Copy the lines below word for word, leaving out the pictures.

[Records taken from a data source]
'''

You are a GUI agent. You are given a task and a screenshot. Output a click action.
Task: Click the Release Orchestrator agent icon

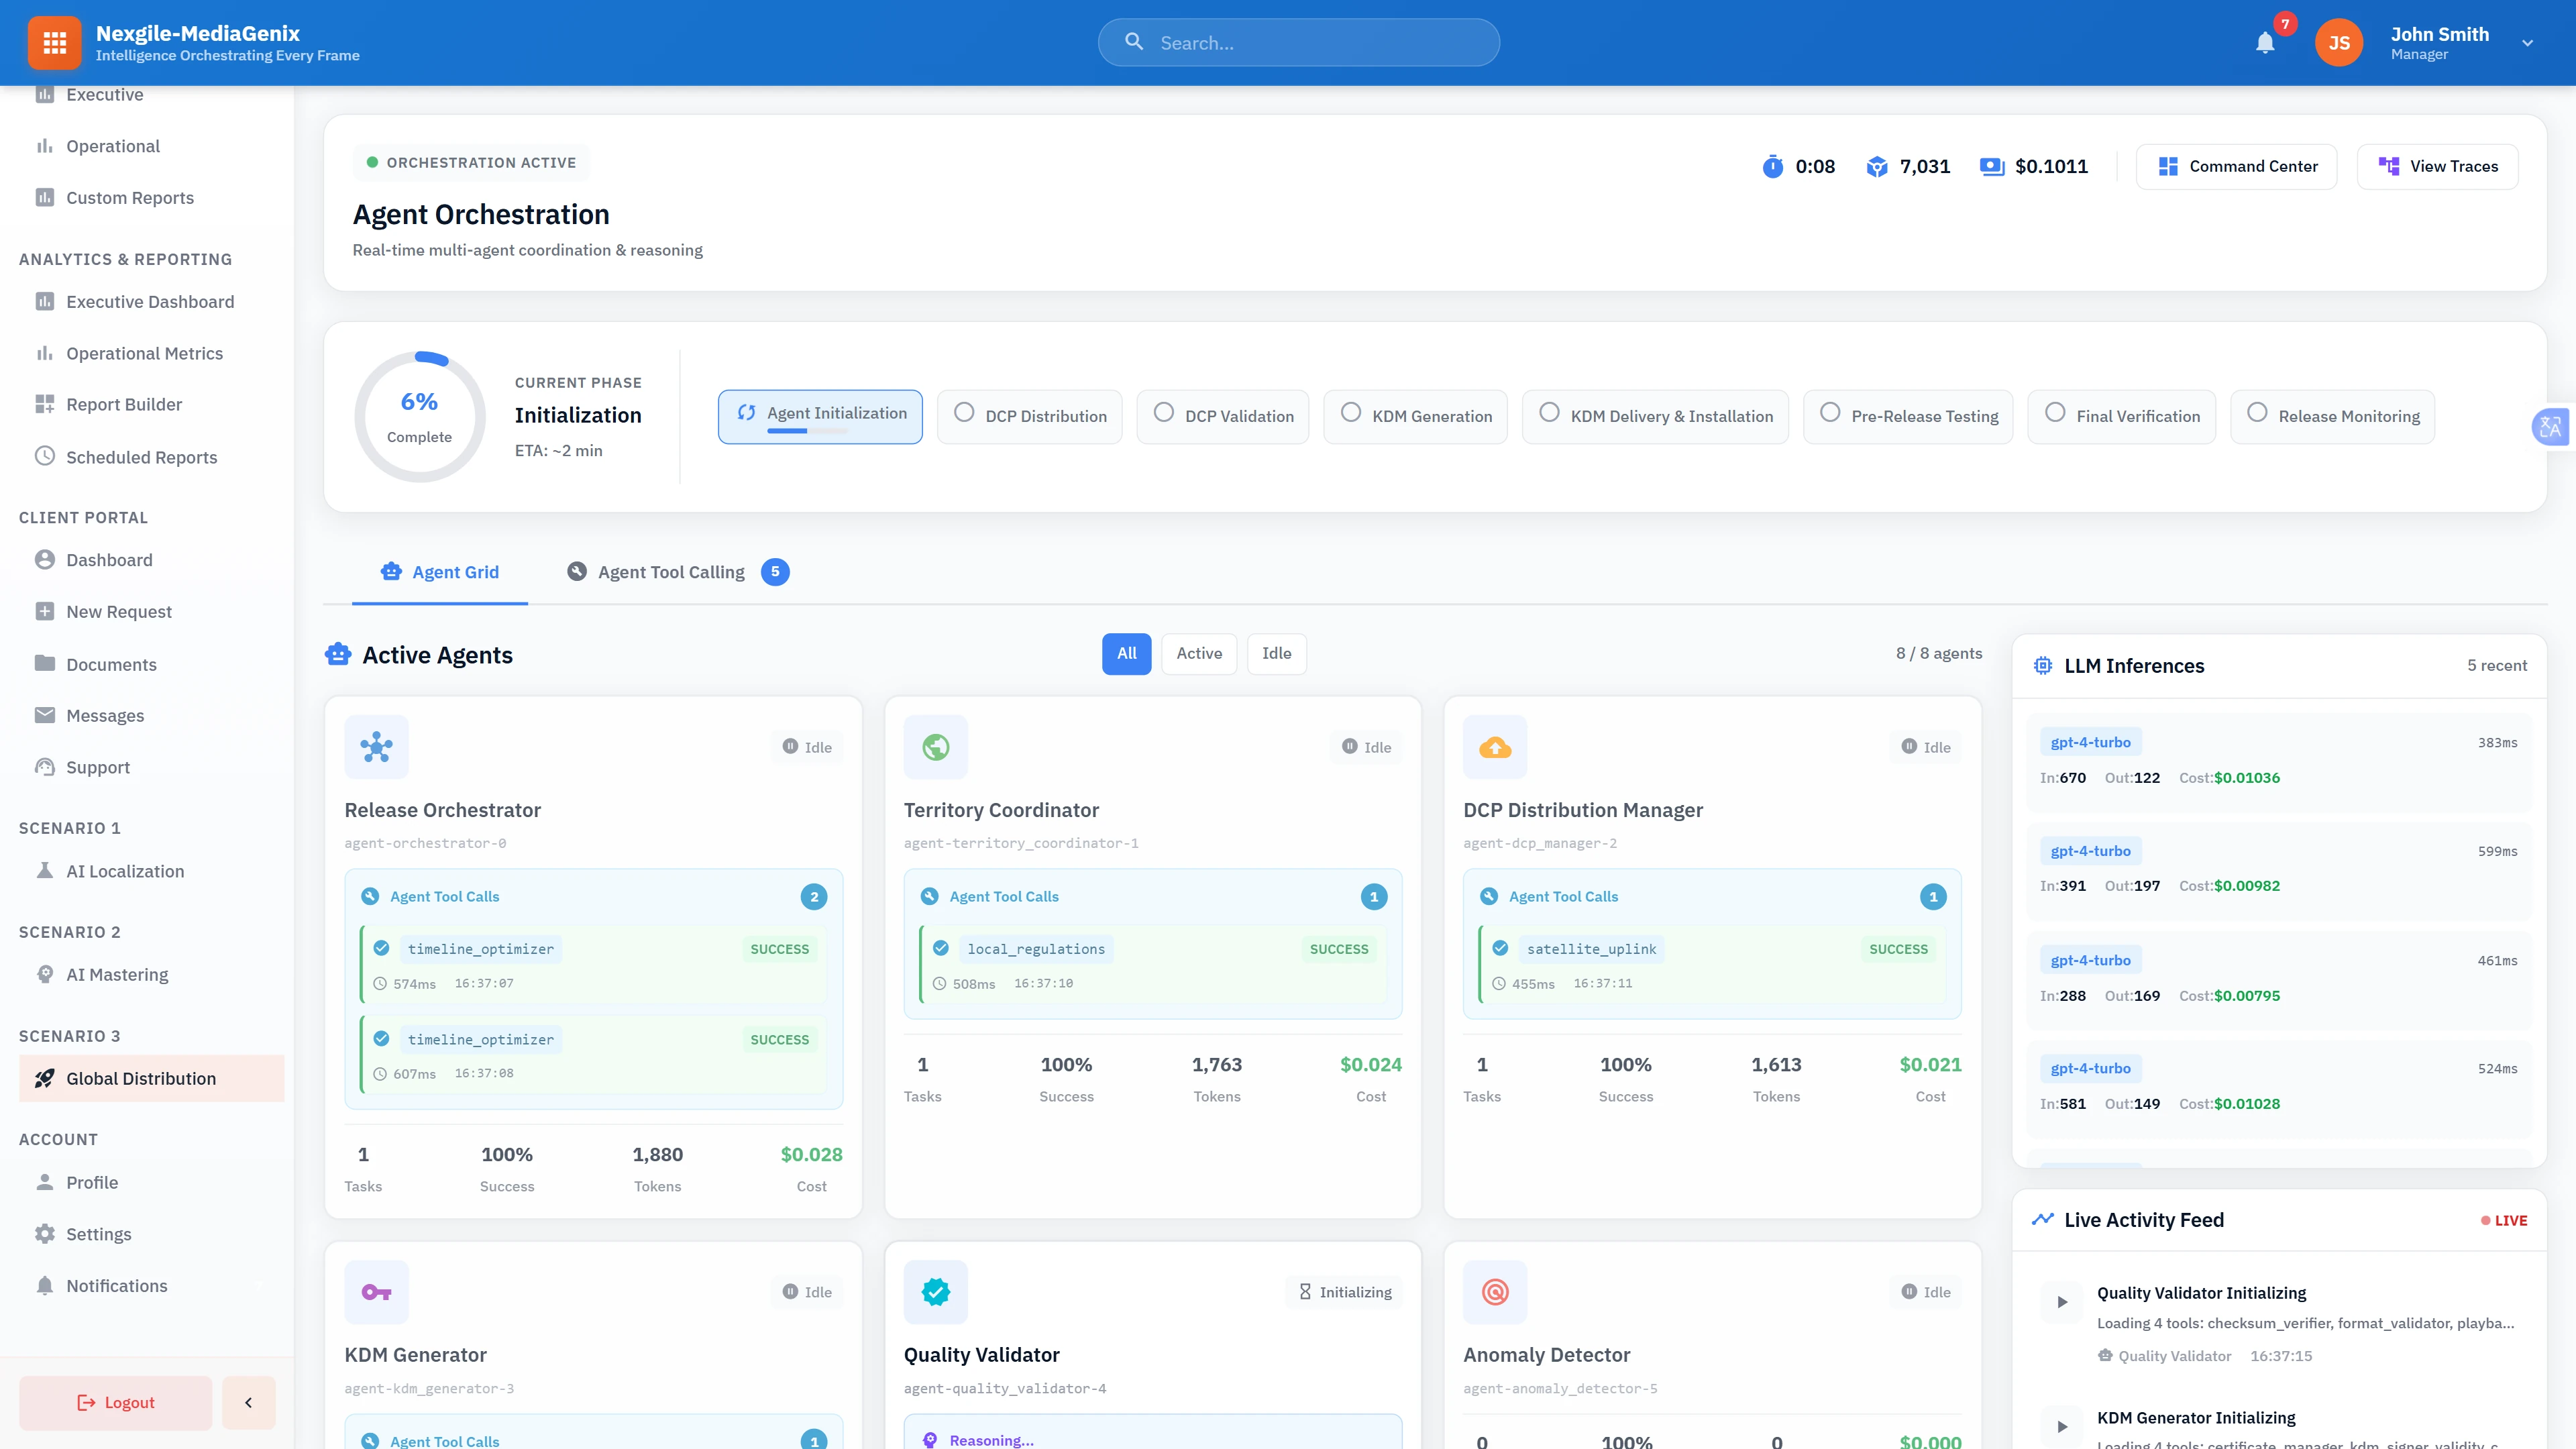(376, 746)
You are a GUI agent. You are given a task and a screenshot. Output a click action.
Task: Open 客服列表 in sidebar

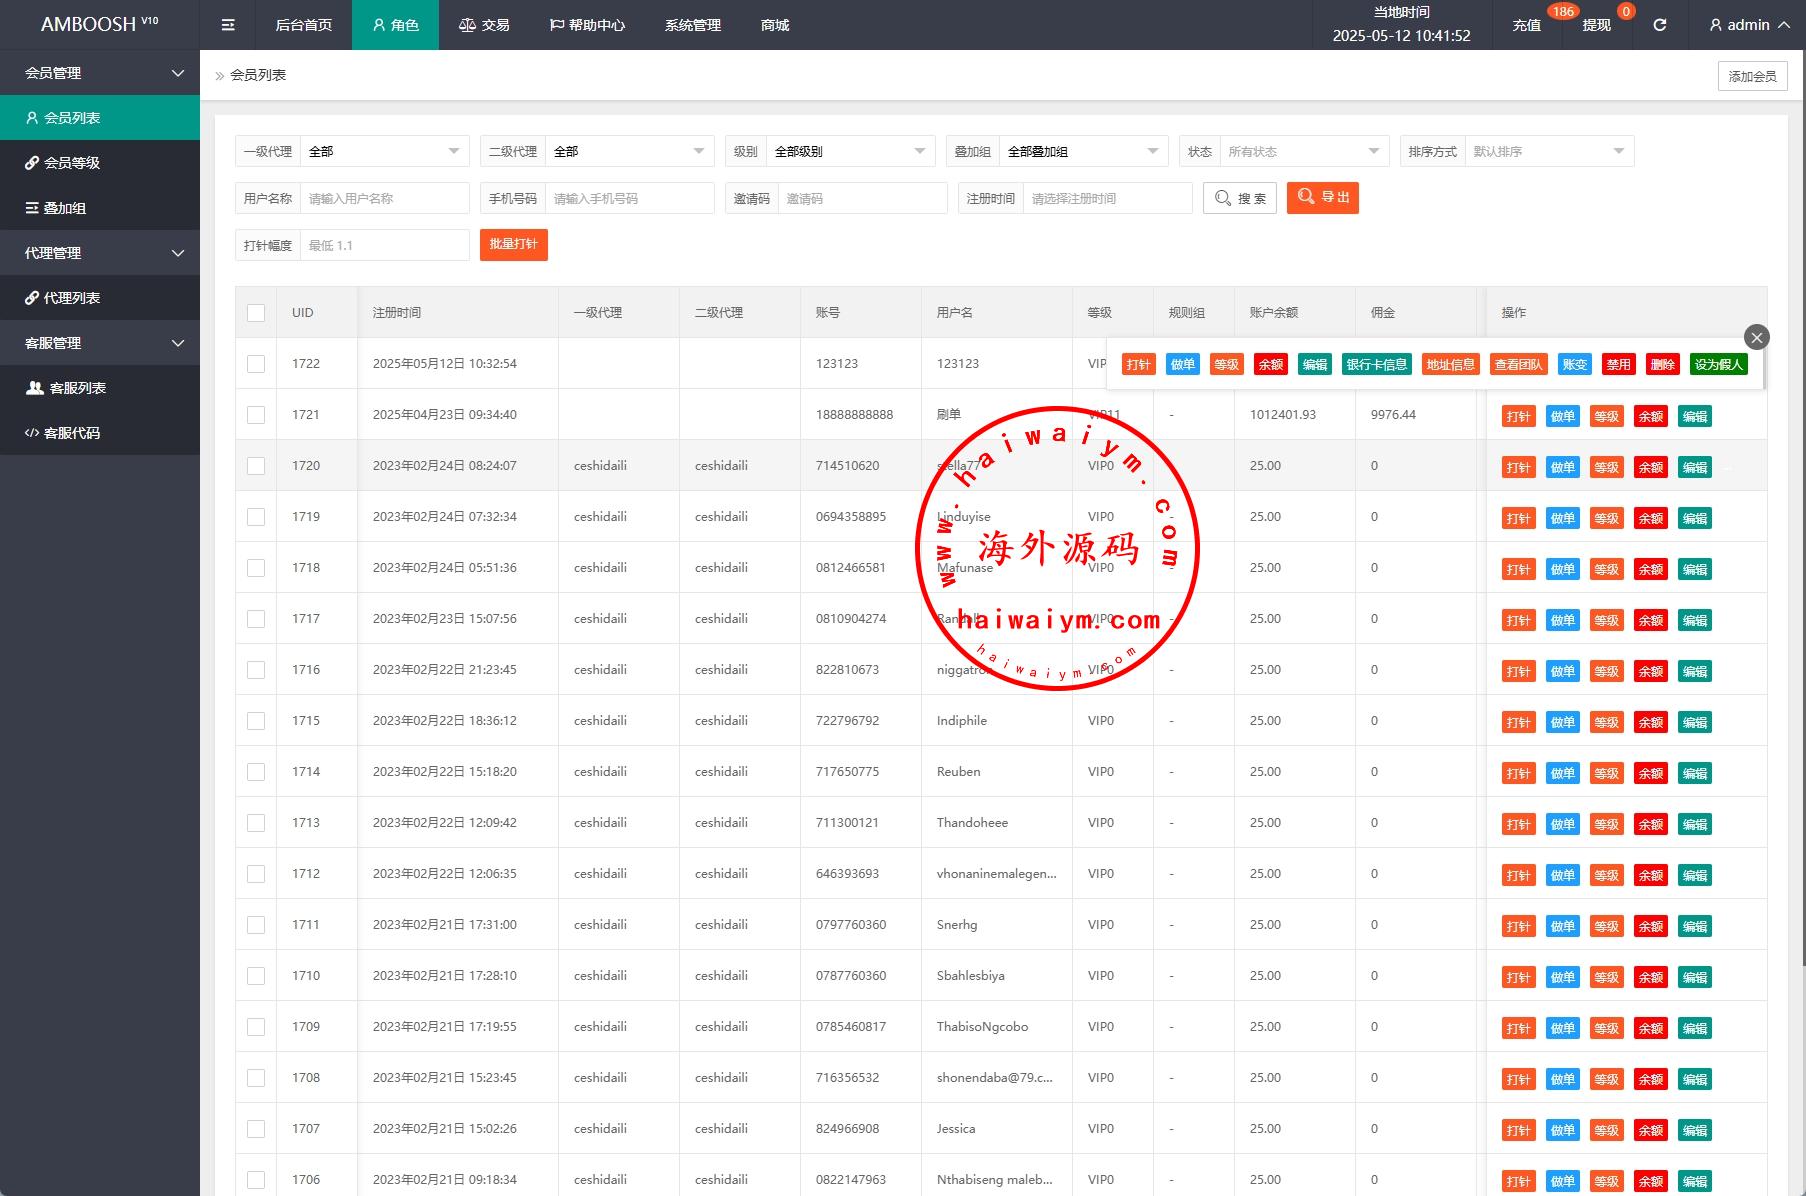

'''

■ REPLY TO THE TASK ■
You are a GUI agent. You are given a task and a screenshot. Output a click action.
Task: Click the Release Orchestrator agent icon

(376, 746)
You are a GUI agent. You are given a task and a screenshot. Output a click action.
Task: Open 客服列表 in sidebar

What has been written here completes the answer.